### Exercise instructions:
Each record should be output exactly, with every character kept.

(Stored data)
*** Block opens ***

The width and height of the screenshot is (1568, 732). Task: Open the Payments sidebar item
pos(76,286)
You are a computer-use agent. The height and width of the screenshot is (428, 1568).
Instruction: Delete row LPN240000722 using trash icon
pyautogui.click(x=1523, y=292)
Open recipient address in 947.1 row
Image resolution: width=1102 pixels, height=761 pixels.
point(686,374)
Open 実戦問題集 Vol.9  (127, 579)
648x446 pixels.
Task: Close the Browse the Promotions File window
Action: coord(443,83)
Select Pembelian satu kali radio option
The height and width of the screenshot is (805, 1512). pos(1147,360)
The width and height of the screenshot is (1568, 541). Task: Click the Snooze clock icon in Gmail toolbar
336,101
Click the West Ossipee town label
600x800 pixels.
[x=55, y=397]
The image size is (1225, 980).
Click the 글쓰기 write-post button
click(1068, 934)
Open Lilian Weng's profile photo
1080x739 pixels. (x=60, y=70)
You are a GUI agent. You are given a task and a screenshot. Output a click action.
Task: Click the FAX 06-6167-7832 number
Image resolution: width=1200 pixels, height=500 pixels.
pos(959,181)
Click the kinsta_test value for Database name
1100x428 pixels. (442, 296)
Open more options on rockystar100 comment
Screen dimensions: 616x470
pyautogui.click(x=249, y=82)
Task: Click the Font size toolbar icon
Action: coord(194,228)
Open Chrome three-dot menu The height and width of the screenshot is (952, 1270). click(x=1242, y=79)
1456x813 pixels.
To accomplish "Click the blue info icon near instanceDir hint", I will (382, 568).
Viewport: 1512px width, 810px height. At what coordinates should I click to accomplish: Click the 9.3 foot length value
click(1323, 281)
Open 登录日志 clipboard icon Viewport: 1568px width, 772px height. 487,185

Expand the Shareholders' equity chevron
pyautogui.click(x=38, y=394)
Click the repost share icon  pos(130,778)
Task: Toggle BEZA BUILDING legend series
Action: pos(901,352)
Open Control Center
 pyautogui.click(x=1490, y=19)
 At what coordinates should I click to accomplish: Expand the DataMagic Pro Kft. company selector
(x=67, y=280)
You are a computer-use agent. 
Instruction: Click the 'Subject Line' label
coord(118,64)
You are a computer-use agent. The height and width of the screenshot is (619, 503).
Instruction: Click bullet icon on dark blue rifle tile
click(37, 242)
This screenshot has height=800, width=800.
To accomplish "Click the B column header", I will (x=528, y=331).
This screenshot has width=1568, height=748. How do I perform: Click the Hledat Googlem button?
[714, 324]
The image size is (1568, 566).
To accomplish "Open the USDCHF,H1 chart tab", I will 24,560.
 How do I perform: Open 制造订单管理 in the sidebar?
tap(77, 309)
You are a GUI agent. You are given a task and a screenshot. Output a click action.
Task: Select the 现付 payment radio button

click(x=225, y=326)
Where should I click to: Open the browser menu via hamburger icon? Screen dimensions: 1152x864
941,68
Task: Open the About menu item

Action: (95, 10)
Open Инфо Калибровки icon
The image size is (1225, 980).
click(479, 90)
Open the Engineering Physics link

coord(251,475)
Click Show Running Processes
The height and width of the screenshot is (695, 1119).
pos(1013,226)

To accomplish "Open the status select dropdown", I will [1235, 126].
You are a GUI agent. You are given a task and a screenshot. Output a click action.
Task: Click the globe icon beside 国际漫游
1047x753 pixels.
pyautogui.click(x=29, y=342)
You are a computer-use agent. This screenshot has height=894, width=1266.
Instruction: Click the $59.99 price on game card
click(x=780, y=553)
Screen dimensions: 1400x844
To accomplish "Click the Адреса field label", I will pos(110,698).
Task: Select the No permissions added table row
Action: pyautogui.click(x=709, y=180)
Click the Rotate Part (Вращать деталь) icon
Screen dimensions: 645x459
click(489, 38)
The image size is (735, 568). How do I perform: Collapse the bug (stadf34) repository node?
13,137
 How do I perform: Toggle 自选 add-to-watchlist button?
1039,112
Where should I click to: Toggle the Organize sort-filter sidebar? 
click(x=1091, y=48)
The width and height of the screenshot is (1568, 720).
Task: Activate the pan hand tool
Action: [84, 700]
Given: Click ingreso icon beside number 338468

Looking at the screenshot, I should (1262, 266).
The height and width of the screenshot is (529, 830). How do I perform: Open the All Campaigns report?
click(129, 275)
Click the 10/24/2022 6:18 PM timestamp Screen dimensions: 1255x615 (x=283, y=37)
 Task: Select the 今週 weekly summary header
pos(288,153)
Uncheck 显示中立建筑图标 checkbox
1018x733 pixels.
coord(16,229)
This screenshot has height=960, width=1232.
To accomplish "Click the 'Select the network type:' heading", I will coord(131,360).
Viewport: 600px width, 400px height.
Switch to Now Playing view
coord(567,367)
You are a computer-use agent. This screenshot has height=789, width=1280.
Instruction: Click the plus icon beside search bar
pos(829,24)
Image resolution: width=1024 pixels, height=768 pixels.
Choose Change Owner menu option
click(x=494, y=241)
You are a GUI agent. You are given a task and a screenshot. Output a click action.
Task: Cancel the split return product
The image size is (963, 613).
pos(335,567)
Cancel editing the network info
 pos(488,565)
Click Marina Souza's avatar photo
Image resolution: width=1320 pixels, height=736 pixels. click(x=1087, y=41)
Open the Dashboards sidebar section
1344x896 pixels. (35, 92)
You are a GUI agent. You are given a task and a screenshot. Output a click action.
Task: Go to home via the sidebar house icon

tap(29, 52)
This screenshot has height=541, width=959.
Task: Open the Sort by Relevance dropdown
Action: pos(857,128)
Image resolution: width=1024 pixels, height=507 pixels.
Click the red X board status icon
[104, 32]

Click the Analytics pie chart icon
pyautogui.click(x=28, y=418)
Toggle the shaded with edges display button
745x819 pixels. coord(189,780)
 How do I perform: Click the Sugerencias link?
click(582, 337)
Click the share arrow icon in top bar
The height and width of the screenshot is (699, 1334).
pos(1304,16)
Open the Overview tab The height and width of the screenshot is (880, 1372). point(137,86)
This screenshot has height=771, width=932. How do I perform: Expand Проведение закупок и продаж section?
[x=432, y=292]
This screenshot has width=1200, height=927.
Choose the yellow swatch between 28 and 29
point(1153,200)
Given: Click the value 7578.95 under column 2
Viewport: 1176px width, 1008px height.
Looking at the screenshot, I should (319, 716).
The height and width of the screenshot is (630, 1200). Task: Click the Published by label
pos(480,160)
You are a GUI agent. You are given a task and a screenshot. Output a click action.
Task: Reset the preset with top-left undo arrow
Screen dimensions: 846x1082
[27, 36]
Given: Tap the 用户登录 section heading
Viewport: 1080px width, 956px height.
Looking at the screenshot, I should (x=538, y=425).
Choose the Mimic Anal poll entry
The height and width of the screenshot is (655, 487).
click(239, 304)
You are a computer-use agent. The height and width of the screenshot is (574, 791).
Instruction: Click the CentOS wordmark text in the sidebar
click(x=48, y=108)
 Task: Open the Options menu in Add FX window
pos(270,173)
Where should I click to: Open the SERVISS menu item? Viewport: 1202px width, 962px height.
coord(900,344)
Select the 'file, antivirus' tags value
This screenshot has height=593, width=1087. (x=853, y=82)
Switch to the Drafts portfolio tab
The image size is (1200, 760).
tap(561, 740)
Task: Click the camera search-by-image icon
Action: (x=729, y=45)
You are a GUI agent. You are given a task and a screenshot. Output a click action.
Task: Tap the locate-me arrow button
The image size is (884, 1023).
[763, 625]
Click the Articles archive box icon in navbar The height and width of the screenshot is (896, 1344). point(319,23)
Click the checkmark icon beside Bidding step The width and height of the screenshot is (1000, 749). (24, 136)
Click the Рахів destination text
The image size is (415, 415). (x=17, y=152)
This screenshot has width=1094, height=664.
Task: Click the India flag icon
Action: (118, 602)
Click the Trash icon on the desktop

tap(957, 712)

*** Block closes ***

### Answer section:
The width and height of the screenshot is (1568, 732). Task: Open the Payments sidebar item
pos(76,286)
You are a computer-use agent. The height and width of the screenshot is (428, 1568).
Instruction: Delete row LPN240000722 using trash icon
pyautogui.click(x=1523, y=292)
Open recipient address in 947.1 row
Image resolution: width=1102 pixels, height=761 pixels.
point(686,374)
Open 実戦問題集 Vol.9  (127, 579)
648x446 pixels.
Task: Close the Browse the Promotions File window
Action: coord(443,83)
Select Pembelian satu kali radio option
The height and width of the screenshot is (805, 1512). pos(1147,360)
The width and height of the screenshot is (1568, 541). Task: Click the Snooze clock icon in Gmail toolbar
336,101
Click the West Ossipee town label
600x800 pixels.
[x=55, y=397]
The image size is (1225, 980).
Click the 글쓰기 write-post button
click(1068, 934)
Open Lilian Weng's profile photo
1080x739 pixels. (x=60, y=70)
You are a GUI agent. You are given a task and a screenshot. Output a click action.
Task: Click the FAX 06-6167-7832 number
Image resolution: width=1200 pixels, height=500 pixels.
pos(959,181)
Click the kinsta_test value for Database name
1100x428 pixels. (442, 296)
Open more options on rockystar100 comment
Screen dimensions: 616x470
pyautogui.click(x=249, y=82)
Task: Click the Font size toolbar icon
Action: coord(194,228)
Open Chrome three-dot menu The height and width of the screenshot is (952, 1270). click(x=1242, y=79)
1456x813 pixels.
To accomplish "Click the blue info icon near instanceDir hint", I will (382, 568).
Viewport: 1512px width, 810px height. At what coordinates should I click to accomplish: Click the 9.3 foot length value
click(1323, 281)
Open 登录日志 clipboard icon Viewport: 1568px width, 772px height. 487,185

Expand the Shareholders' equity chevron
pyautogui.click(x=38, y=394)
Click the repost share icon  pos(130,778)
Task: Toggle BEZA BUILDING legend series
Action: pos(901,352)
Open Control Center
 pyautogui.click(x=1490, y=19)
 At what coordinates should I click to accomplish: Expand the DataMagic Pro Kft. company selector
(x=67, y=280)
You are a computer-use agent. 
Instruction: Click the 'Subject Line' label
coord(118,64)
You are a computer-use agent. The height and width of the screenshot is (619, 503).
Instruction: Click bullet icon on dark blue rifle tile
click(37, 242)
This screenshot has height=800, width=800.
To accomplish "Click the B column header", I will (x=528, y=331).
This screenshot has width=1568, height=748. How do I perform: Click the Hledat Googlem button?
[714, 324]
The image size is (1568, 566).
To accomplish "Open the USDCHF,H1 chart tab", I will 24,560.
 How do I perform: Open 制造订单管理 in the sidebar?
tap(77, 309)
You are a GUI agent. You are given a task and a screenshot. Output a click action.
Task: Select the 现付 payment radio button

click(x=225, y=326)
Where should I click to: Open the browser menu via hamburger icon? Screen dimensions: 1152x864
941,68
Task: Open the About menu item

Action: (95, 10)
Open Инфо Калибровки icon
The image size is (1225, 980).
click(479, 90)
Open the Engineering Physics link

coord(251,475)
Click Show Running Processes
The height and width of the screenshot is (695, 1119).
pos(1013,226)

To accomplish "Open the status select dropdown", I will [1235, 126].
You are a GUI agent. You are given a task and a screenshot. Output a click action.
Task: Click the globe icon beside 国际漫游
1047x753 pixels.
pyautogui.click(x=29, y=342)
You are a computer-use agent. This screenshot has height=894, width=1266.
Instruction: Click the $59.99 price on game card
click(x=780, y=553)
Screen dimensions: 1400x844
To accomplish "Click the Адреса field label", I will pos(110,698).
Task: Select the No permissions added table row
Action: pyautogui.click(x=709, y=180)
Click the Rotate Part (Вращать деталь) icon
Screen dimensions: 645x459
click(489, 38)
The image size is (735, 568). How do I perform: Collapse the bug (stadf34) repository node?
13,137
 How do I perform: Toggle 自选 add-to-watchlist button?
1039,112
Where should I click to: Toggle the Organize sort-filter sidebar? 
click(x=1091, y=48)
The width and height of the screenshot is (1568, 720).
Task: Activate the pan hand tool
Action: [84, 700]
Given: Click ingreso icon beside number 338468

Looking at the screenshot, I should (1262, 266).
The height and width of the screenshot is (529, 830). How do I perform: Open the All Campaigns report?
click(129, 275)
Click the 10/24/2022 6:18 PM timestamp Screen dimensions: 1255x615 (x=283, y=37)
 Task: Select the 今週 weekly summary header
pos(288,153)
Uncheck 显示中立建筑图标 checkbox
1018x733 pixels.
coord(16,229)
This screenshot has height=960, width=1232.
To accomplish "Click the 'Select the network type:' heading", I will coord(131,360).
Viewport: 600px width, 400px height.
Switch to Now Playing view
coord(567,367)
You are a computer-use agent. This screenshot has height=789, width=1280.
Instruction: Click the plus icon beside search bar
pos(829,24)
Image resolution: width=1024 pixels, height=768 pixels.
Choose Change Owner menu option
click(x=494, y=241)
You are a GUI agent. You are given a task and a screenshot. Output a click action.
Task: Cancel the split return product
The image size is (963, 613).
pos(335,567)
Cancel editing the network info
 pos(488,565)
Click Marina Souza's avatar photo
Image resolution: width=1320 pixels, height=736 pixels. click(x=1087, y=41)
Open the Dashboards sidebar section
1344x896 pixels. (35, 92)
You are a GUI agent. You are given a task and a screenshot. Output a click action.
Task: Go to home via the sidebar house icon

tap(29, 52)
This screenshot has height=541, width=959.
Task: Open the Sort by Relevance dropdown
Action: pos(857,128)
Image resolution: width=1024 pixels, height=507 pixels.
Click the red X board status icon
[104, 32]

Click the Analytics pie chart icon
pyautogui.click(x=28, y=418)
Toggle the shaded with edges display button
745x819 pixels. coord(189,780)
 How do I perform: Click the Sugerencias link?
click(582, 337)
Click the share arrow icon in top bar
The height and width of the screenshot is (699, 1334).
pos(1304,16)
Open the Overview tab The height and width of the screenshot is (880, 1372). point(137,86)
This screenshot has height=771, width=932. How do I perform: Expand Проведение закупок и продаж section?
[x=432, y=292]
This screenshot has width=1200, height=927.
Choose the yellow swatch between 28 and 29
point(1153,200)
Given: Click the value 7578.95 under column 2
Viewport: 1176px width, 1008px height.
Looking at the screenshot, I should (319, 716).
The height and width of the screenshot is (630, 1200). Task: Click the Published by label
pos(480,160)
You are a GUI agent. You are given a task and a screenshot. Output a click action.
Task: Reset the preset with top-left undo arrow
Screen dimensions: 846x1082
[27, 36]
Given: Tap the 用户登录 section heading
Viewport: 1080px width, 956px height.
Looking at the screenshot, I should (x=538, y=425).
Choose the Mimic Anal poll entry
The height and width of the screenshot is (655, 487).
click(239, 304)
You are a computer-use agent. The height and width of the screenshot is (574, 791).
Instruction: Click the CentOS wordmark text in the sidebar
click(x=48, y=108)
 Task: Open the Options menu in Add FX window
pos(270,173)
Where should I click to: Open the SERVISS menu item? Viewport: 1202px width, 962px height.
coord(900,344)
Select the 'file, antivirus' tags value
This screenshot has height=593, width=1087. (x=853, y=82)
Switch to the Drafts portfolio tab
The image size is (1200, 760).
tap(561, 740)
Task: Click the camera search-by-image icon
Action: (x=729, y=45)
You are a GUI agent. You are given a task and a screenshot. Output a click action.
Task: Tap the locate-me arrow button
The image size is (884, 1023).
[763, 625]
Click the Articles archive box icon in navbar The height and width of the screenshot is (896, 1344). point(319,23)
Click the checkmark icon beside Bidding step The width and height of the screenshot is (1000, 749). (24, 136)
Click the Рахів destination text
The image size is (415, 415). (x=17, y=152)
This screenshot has width=1094, height=664.
Task: Click the India flag icon
Action: (118, 602)
Click the Trash icon on the desktop

tap(957, 712)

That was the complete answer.